→ **Exercise brief**
Each record should be given again exactly as it appears, with no image included.

Records drawn from a dataset
§ §

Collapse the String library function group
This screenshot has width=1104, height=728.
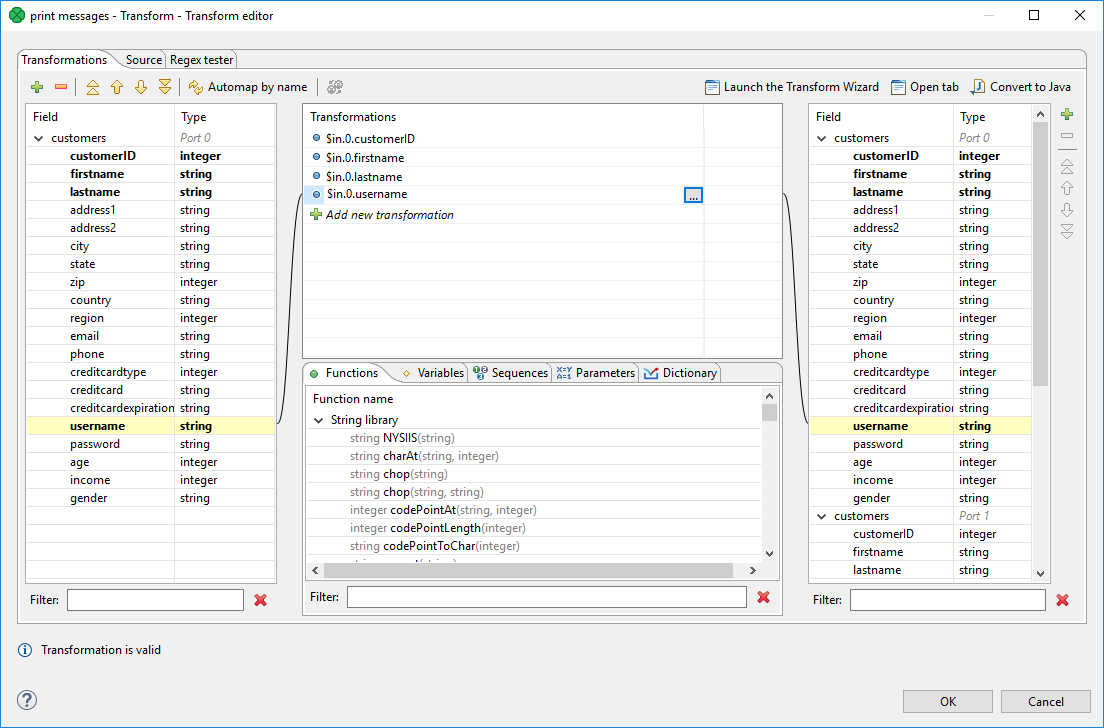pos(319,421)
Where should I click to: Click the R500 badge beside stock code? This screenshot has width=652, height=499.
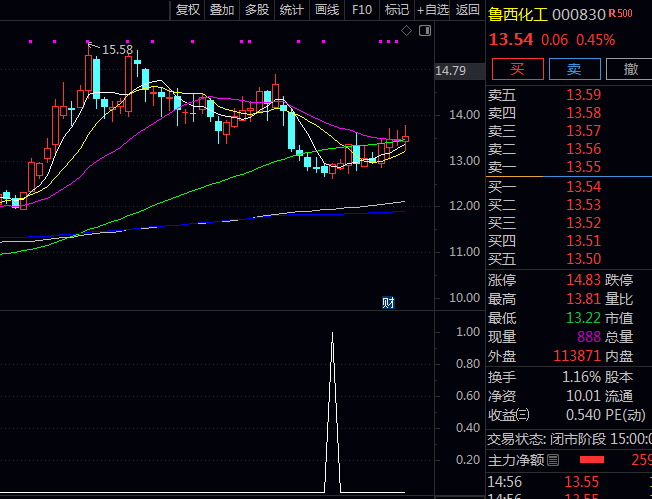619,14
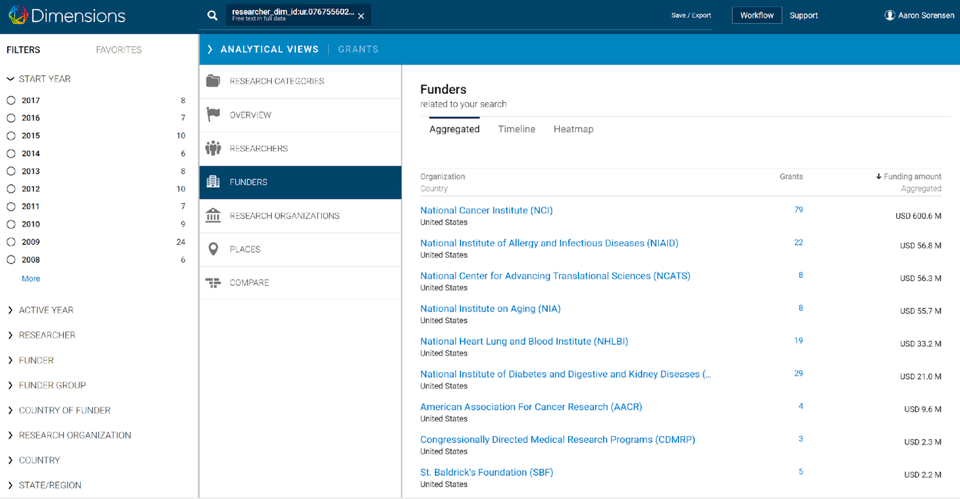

§ §

→ **Task output**
Collapse the String library function group
This screenshot has width=1104, height=728.
pos(319,421)
Where should I click to: Click the R500 badge beside stock code? This screenshot has width=652, height=499.
619,14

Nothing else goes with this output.